Exercise goal:
Please reproduce the entries below exactly from the line with "The width and height of the screenshot is (1262, 539)." through their last line, leaving out any pictures.

Records supplied Block Start

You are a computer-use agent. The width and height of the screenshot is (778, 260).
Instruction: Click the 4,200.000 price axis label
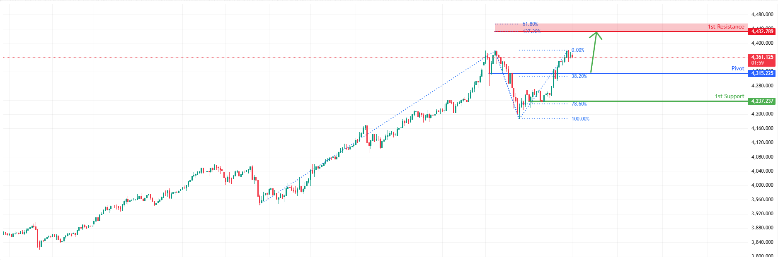762,114
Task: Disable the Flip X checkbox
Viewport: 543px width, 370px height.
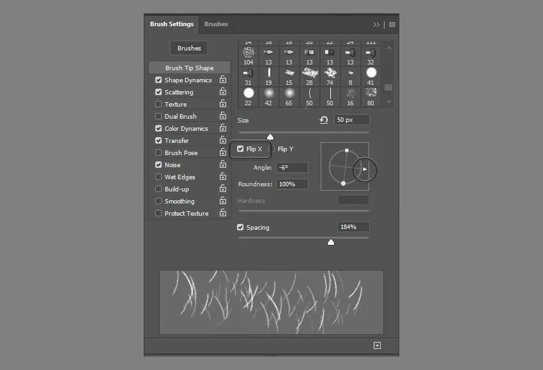Action: [240, 149]
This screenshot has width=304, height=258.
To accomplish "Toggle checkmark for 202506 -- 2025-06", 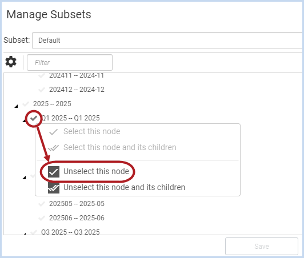I will point(42,218).
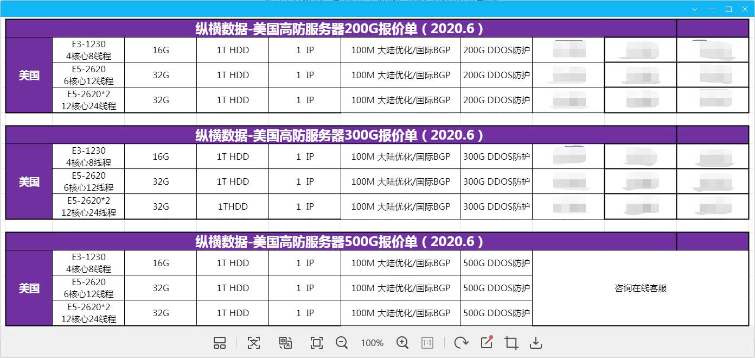Open the thumbnail gallery view
Viewport: 755px width, 358px height.
point(220,343)
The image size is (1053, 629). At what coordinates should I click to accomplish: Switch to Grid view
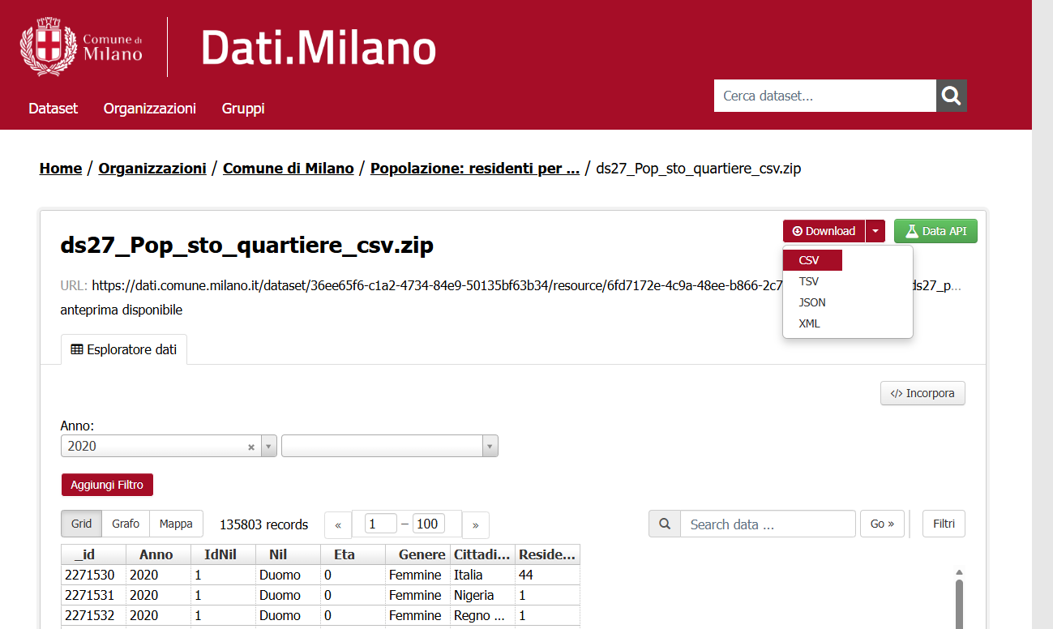(x=81, y=524)
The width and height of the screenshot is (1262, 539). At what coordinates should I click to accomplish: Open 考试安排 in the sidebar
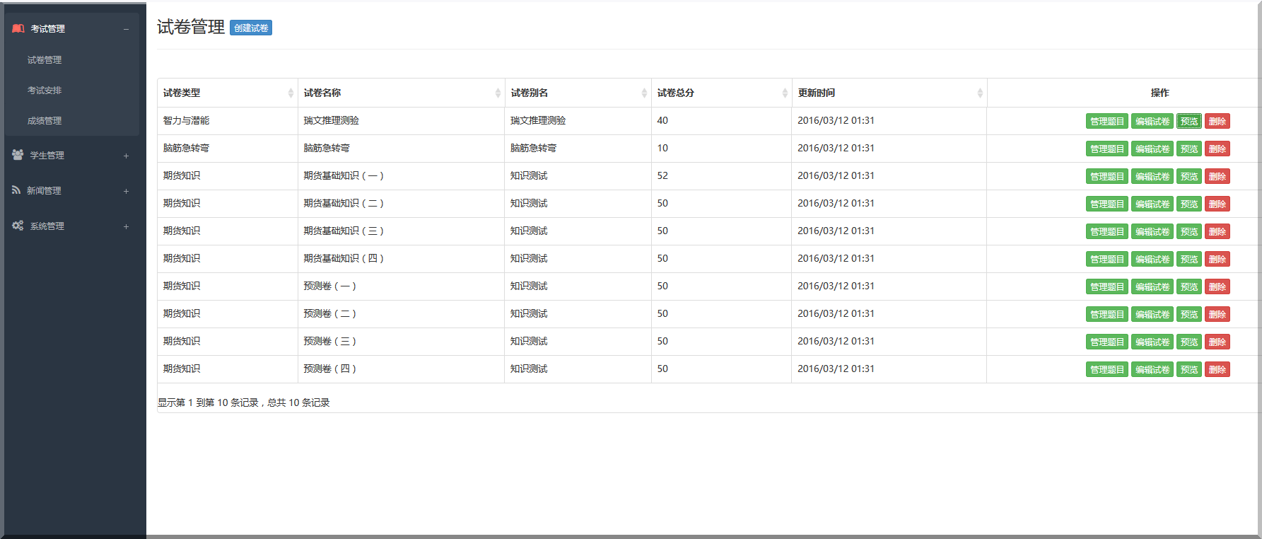pos(45,91)
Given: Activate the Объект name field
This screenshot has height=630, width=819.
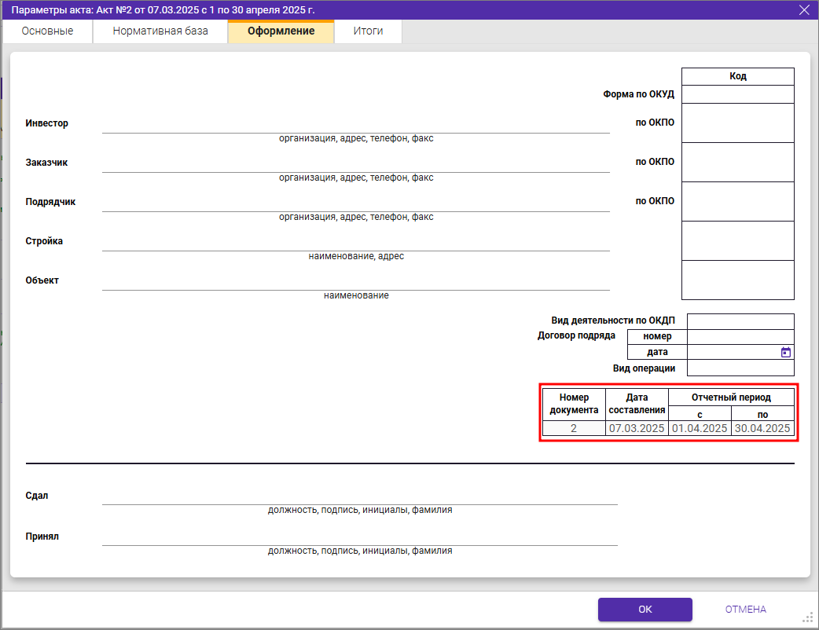Looking at the screenshot, I should [355, 282].

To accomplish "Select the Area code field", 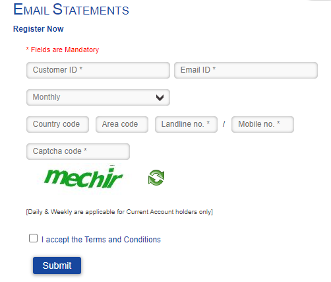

Records supplied Block End

Task result:
The width and height of the screenshot is (1262, 539). At what coordinates should I click to accomplish: Open 考试安排 in the sidebar
pos(45,91)
Given: Activate the Объект name field
This screenshot has height=630, width=819.
Looking at the screenshot, I should [355, 282].

To accomplish "Select the Area code field", 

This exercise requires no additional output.